KUTIPAN DOKUMEN >>

..........

Rabu, 22 Juni 2011

Program Aceh Green Tidak Sinkron

 
LINGKUNGAN HIDUP

Program Aceh Green Tidak Sinkron
Oleh : Muhammad Nizar | 30-Nov-2010, 22:33:44 WIB

KabarIndonesia - Walhi Aceh menilai konsep Aceh Green yang dicanangkan pemerintah tidak sinkron dengan kebijakan mengeluarkan rekomendasi pembukaan tambang. Kemudian lagi tidak ada ada alat ukur yang jelas dalam program sehingga timbul kesan program dijalankan tidak serius. Perkembangan moratorium logging, pun sampai sekarang belum ada kelanjutan yang jelas walau pemerintah mengklaim telah menyelamatkan 500.000 hektar hutan.

Direktur Eksekutif Daerah Walhi Aceh, T.M. Zulfikar, Senin (29/11) menyatakan, sebenarnya ia memberikan apresiasi terhadap program-program yang telah dirancang oleh Aceh Green karena sudah bisa menekan dan mengurangi penebangan hutan Aceh, walau cuma baru 500.000 hektar seperti yang diklaim pemerintah. Sayang, moratorium logging yang sudah berjalan dari 6 Juni 2007 sampai sekarang belum ada perkembangan signifikan.

“Hari ini bisa kita lihat ada banjir di mana-mana dikarenakan hutan hancur. Ini sangat mengganggu pendapatan masyarakat di sekitar hutan. Padahal pemerintah sudah menganggarkan 42 miliar untuk hutan namun cuma 8 persen untuk pelestarian hutan selebihnya 92 persen untuk gaji Pamhut (Pengamanan Hutan-red),” jelasnya.

..........

BARIS YANG DIPAKAI >>
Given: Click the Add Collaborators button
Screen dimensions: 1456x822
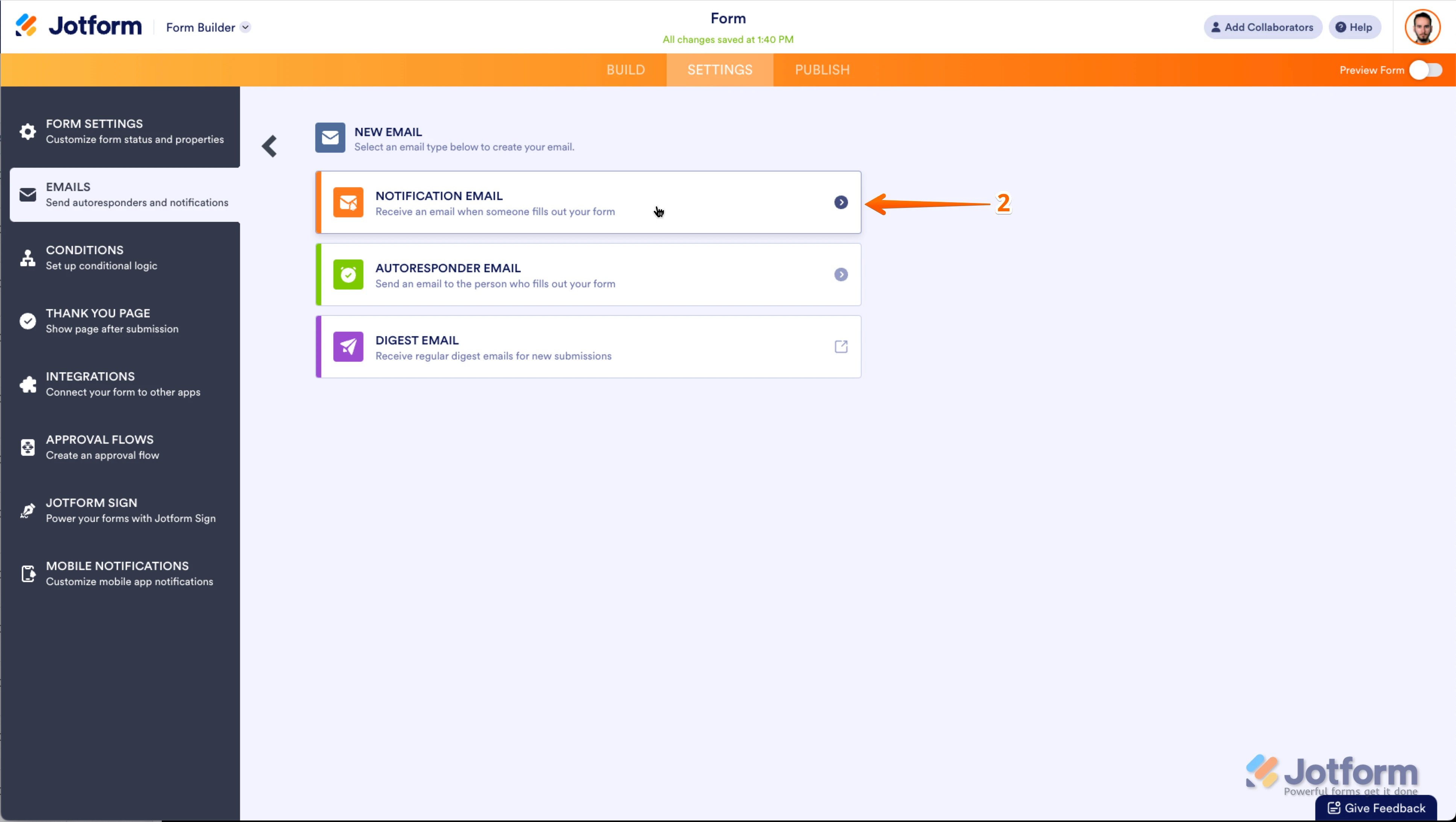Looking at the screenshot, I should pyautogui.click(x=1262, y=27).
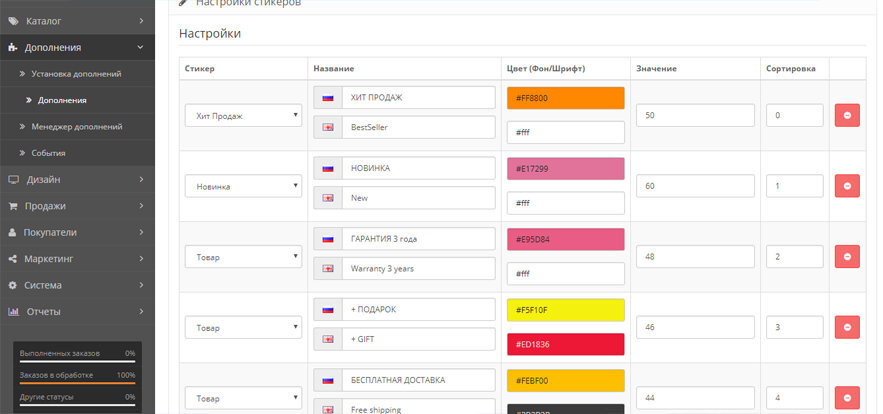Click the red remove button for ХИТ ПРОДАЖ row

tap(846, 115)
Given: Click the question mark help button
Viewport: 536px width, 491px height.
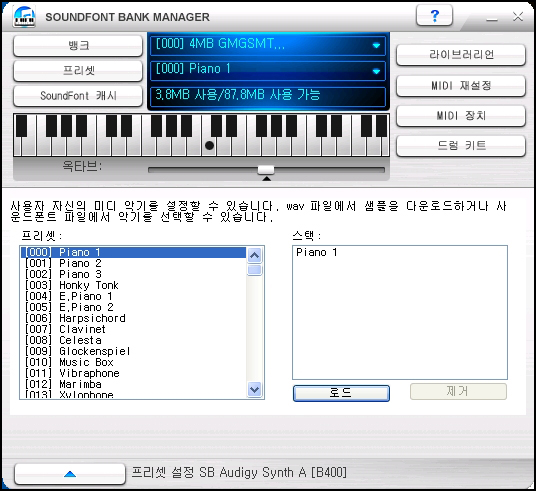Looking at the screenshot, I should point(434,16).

..........

TUGAS YANG DIKERJAKAN >>
**a.** Salin ulang tanpa perubahan semua baris di atas, mulai dari baris yang memuat "Given: Click the question mark help button" sampai baris terakhir, dan jangan sertakan gambarnya dalam jawaban.
**b.** Teruskan artikel tentang program Aceh Green itu mulai setelah kalimat terakhirnya.

JAWABAN >>
**a.**
Given: Click the question mark help button
Viewport: 536px width, 491px height.
Looking at the screenshot, I should point(434,16).

**b.**
Celakanya lagi, masih ada oknum Pamhut yang melakukan ilegal logging seperti yang terjadi belum lama ini di sebuah kabupaten/kota di Aceh.

Program Aceh Green tidak sinkron dengan kebijakan Gubernur Aceh yang terus saja memberikan rekomendasi pembukaan hutan. Fakta baru ketidaksinkronan Aceh Green tersebut adalah Gubernur Aceh mengeluarkan surat Persetujuan Pencadangan Areal Izin Usaha Pemanfaatan Hasil Hutan Kayu – Hutan Tanaman Industri (IUPHHK-HTI) bagi PT. Rencong Pulp & Paper Industry.

Lahan yang yang disetujui ini berlokasi di Aceh Utara, Aceh Timur, Tamiang seluas 31.472 hektar dan berada dalam Kawasan Ekosistem Leuser.

Belum lagi rekomendasi yang dikeluarkan Gubernur untuk pembukaan tambang di Kawasan hutan dan sekitarnya sehingga membuat kawasan tersebut mengalami kerusakan bentang alam yang cukup parah.

“Pemerintah propinsi ketika ditanya kenapa memberikan izin tambang berkilah bahwa itu kerjaan kabupaten/kota. Seharusnya pemerintah jangan melepas tanggung jawab, Gubernur kan berhak menolak memberi rekom, apalagi dia punya Aceh Green,” kata TM Zulfikar.

Melihat keadaan ini banyak masyarakat bertanya-tanya apa yang dikehendaki oleh Gubernur Aceh sebenarnya. Banyak yang “tidak nyambung” antara program penyelamatan hutan dengan “kengototan” pemerintah memberikan izin tambang. Bahkan Gubernur Irwandi mati-matian menolak menutup tambang, yang telah membuat banyak lubang raksasa, dengan alasan tidak ada mereka tidak ada kesalahan.

“Saya pikir di Aceh ini perlu diberlakukan dulu moratorium mining (penghentian tambang sementara-red). Supaya sumber daya alam yang ada dapat disimpan dulu dan pemerintah mengkaji ulang keberadaan tambang,” kata TM Zulfikar.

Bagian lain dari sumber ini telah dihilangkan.